Harry
Harry climbed the steps two at a time, aware of the muscles in his legs working to elevate him above the main hall of the library. He paused and glanced down, intrigued by the intricacies of every soul. The tilt of a man's head, the creased shirt pocket, the scratching of a beard. He continued up the stairs, smiling faintly at the lady-with-the-white-hair whom he saw here every so often. His favoured bench at the top of the stairs was taken by two young men, staring intently at a laptop screen. He went to the chair by the second window, sat down and closed his eyes. There was a gentle tapping sound of a keyboard, a rustling of coats and the slow, woody sound of an elderly man's breathing. The window next to him had been left half-open and he could feel a draught which sent a slight chill over his balding head. He stopped. He did nothing but take in his surroundings.

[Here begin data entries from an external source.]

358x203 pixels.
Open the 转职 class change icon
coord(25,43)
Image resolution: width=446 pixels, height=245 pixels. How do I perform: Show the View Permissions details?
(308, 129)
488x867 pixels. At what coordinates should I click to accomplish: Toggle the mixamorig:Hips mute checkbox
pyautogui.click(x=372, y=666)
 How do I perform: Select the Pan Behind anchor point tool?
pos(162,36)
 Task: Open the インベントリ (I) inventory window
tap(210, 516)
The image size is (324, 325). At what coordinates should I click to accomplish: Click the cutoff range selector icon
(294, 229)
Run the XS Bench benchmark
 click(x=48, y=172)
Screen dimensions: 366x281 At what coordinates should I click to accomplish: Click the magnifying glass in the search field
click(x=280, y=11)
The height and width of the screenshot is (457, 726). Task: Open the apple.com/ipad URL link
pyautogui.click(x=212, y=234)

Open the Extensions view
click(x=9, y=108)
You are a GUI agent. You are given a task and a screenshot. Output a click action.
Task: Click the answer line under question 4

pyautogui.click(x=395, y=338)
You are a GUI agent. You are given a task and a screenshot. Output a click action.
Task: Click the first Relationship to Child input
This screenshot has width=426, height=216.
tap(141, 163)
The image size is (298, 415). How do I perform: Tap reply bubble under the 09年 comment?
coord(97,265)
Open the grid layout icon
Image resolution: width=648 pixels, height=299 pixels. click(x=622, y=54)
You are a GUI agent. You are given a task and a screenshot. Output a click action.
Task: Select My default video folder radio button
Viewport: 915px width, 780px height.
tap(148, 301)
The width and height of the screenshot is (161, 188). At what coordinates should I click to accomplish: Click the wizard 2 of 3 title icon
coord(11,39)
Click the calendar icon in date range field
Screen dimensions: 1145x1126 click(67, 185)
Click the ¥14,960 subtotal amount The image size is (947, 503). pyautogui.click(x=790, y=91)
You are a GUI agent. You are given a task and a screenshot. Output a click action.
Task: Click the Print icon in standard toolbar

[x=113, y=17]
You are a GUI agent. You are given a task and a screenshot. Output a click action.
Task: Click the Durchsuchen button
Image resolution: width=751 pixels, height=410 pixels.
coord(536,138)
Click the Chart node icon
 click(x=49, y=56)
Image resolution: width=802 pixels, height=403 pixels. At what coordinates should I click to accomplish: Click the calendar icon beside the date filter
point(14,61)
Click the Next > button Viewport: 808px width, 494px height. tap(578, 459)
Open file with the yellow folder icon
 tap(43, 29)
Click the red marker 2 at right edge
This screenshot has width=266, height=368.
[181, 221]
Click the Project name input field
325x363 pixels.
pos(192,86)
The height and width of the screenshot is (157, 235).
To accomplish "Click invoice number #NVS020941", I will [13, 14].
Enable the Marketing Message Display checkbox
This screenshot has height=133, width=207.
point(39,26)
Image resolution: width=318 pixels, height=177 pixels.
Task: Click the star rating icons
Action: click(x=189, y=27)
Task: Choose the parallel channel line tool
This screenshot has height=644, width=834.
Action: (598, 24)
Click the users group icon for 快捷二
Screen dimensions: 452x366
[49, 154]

After a certain amount of time he stood up, swinging his bag back over his shoulder. He left the library. He tried to hold on to the feeling of calm content, but it was seeping away from his mind, and the more he tried to grasp onto the sensation, the more the thin wisps of peace escaped from his being. Harry's shoe scuffed an empty bottle on the pavement and the noise seemed to jar with something in the air. His forehead began to crease into a frown. Back in the office a group of men were giggling, sharing an anecdote of their weekend. Harry sat down at his desk and took out his papers. And then the world seemed to tilt and fall away, somehow shrinking into a smaller dimension at the same time as being stretched into a grotesque exaggeration of reality. The metallic clunk of filing cabinets became distant, as if observed from behind a screen; yet at the same time amplified, intruding the quiet of Harry's mind. The work took all of his attention, sucking away all appreciation of the tiny details surrounding him. There was not the space to think. There was not the time to see, to feel, to hear. The lights were neither comforting nor harsh, merely an unacknowledged presence. The other members of the office were neither friendly nor annoying, merely a group of limbs and brains too focused to truly be alive. The hours passed slowly, dragging Harry through every stage of exhaustion until at last it was time to leave.